Exercise instructions ->
Exactly one number should make up the answer: how many lines of the listing contain the string "width".

Records supplied ->
----------

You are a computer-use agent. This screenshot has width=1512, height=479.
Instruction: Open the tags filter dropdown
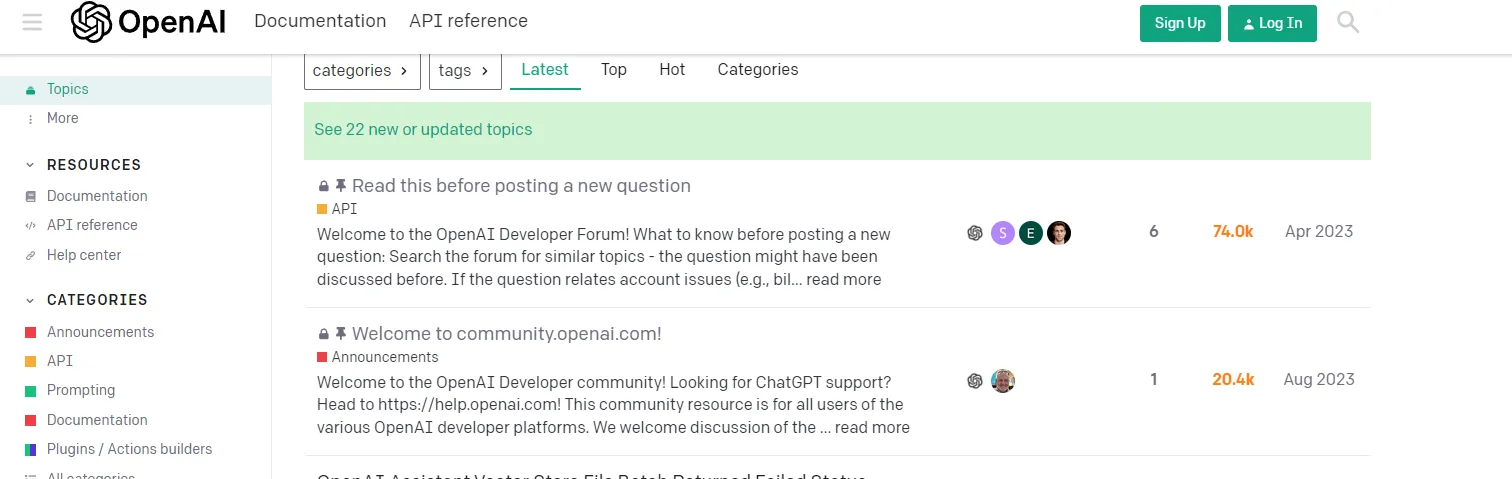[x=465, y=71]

----------

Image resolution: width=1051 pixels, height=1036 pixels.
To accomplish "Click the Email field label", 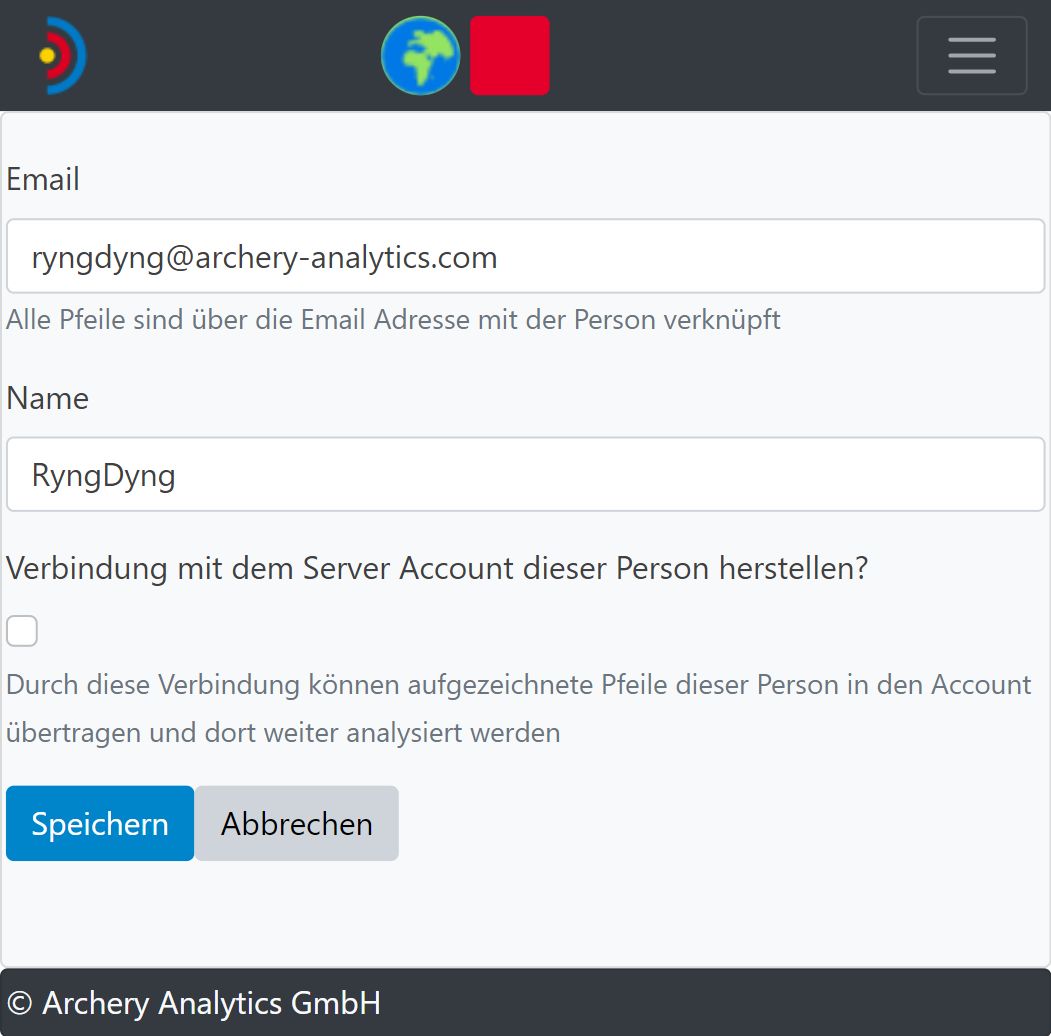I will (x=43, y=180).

----------

Exercise result ->
2